Italian astronomer (c. 1510–1576)

Aloysius Lilius (c. 1510 – 1576), also variously referred to as Luigi Lilio or Luigi Giglio, was an Italian physician, astronomer, philosopher and chronologist, and also the "primary author" who provided the proposal that (after modifications) became the basis of the Gregorian Calendar reform of 1582.

The crater Lilius on the Moon is named after him, as is the asteroid 2346 Lilio. In computer science, the Lilian date is the number of days since the adoption of the Gregorian calendar on 15 October 1582.

==Life and work==
Not much is known about the early life of Lilius/Lilio/Giglio. It is known that he came from the comune of Cirò in the province of Crotone, in the Calabria region of Italy. He studied medicine and astronomy in Naples, after which he served Count Carafa. He settled in Verona and died in 1576. Although he was still alive at the time when his proposal was presented at Rome, it does not seem that he made the presentation; it was handled by his brother Antonio, also a physician and astronomer.

He is primarily known as the inventor of the Gregorian Calendar: he wrote the proposal on which (after modifications) the calendar reform was based.

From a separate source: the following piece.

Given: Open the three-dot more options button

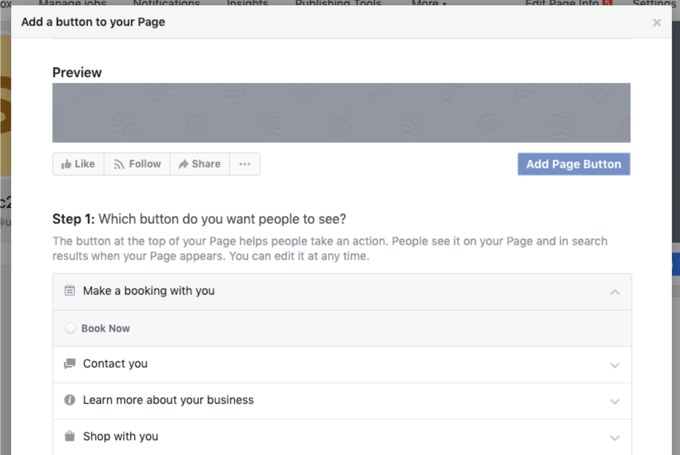Looking at the screenshot, I should point(245,164).
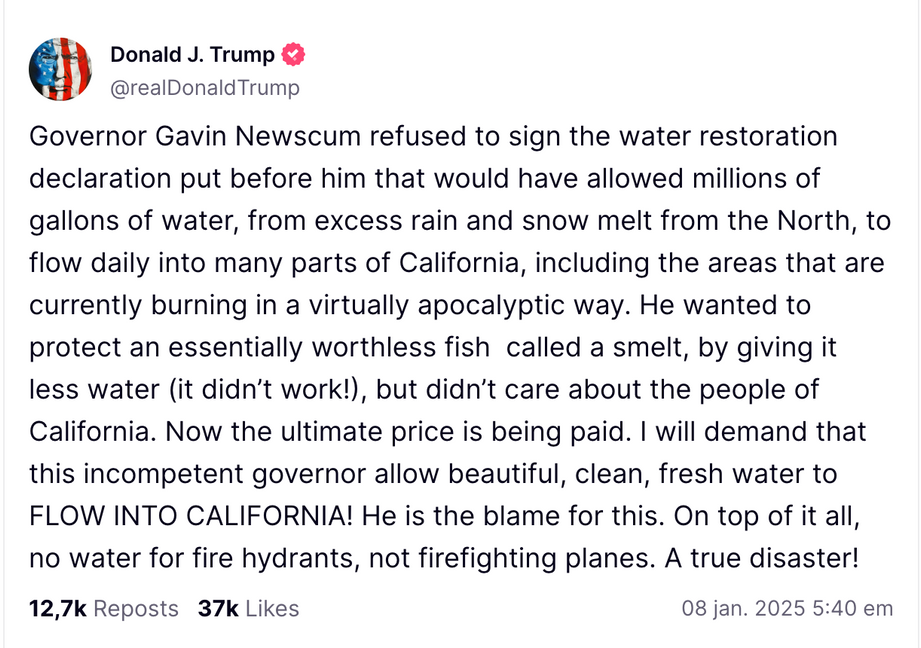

Lilio's brother Antonio presented the manuscript to Pope Gregory XIII; it was passed to the calendar reform commission in 1575. The commission issued a printed summary entitled Compendium novae rationis restituendi kalendarium (Compendium of a New Plan for the Restitution of the Calendar), printed in 1577 and circulated within the Roman Catholic world in early 1578 as a consultation document. Lilio's manuscript itself is not known to have survived; the printed Compendium is the nearest known source for the details it contained.

The processes of consultation and deliberation meant that the reform to the calendar did not occur until 1582, six years after the death of Luigi Lilio in 1576. The reform had by then received some modifications in points of detail by the reform commission, in which one of the leading members was Christopher Clavius, who afterwards wrote defences and an explanation of the reformed calendar, including an emphatic acknowledgement of Lilio's work, especially for his provision of a useful reform for the lunar cycle: "We owe much gratitude and praise to Luigi Giglio who contrived such an ingenious Cycle of Epacts which, inserted in the calendar, always shows the new moon and so can be easily adapted to any length of the year, if only at the right moments the due adjustment is applied." The papal bull (Inter gravissimas) was issued on 24 February 1582 (year 1581 in Florentine Easter-based reckoning), ordering Catholic clergy to adopt the new calendar, and exhorting all Catholic sovereigns to do the same.

The year 2010 was the 500th year since the Lilius' birth; several activities were organized by Italian astronomers in order to recognize the great work performed by him. In particular, in Torretta di Crucoli (Crotone, Italy), a new astronomical group was created and dedicated to Luigi Lilio.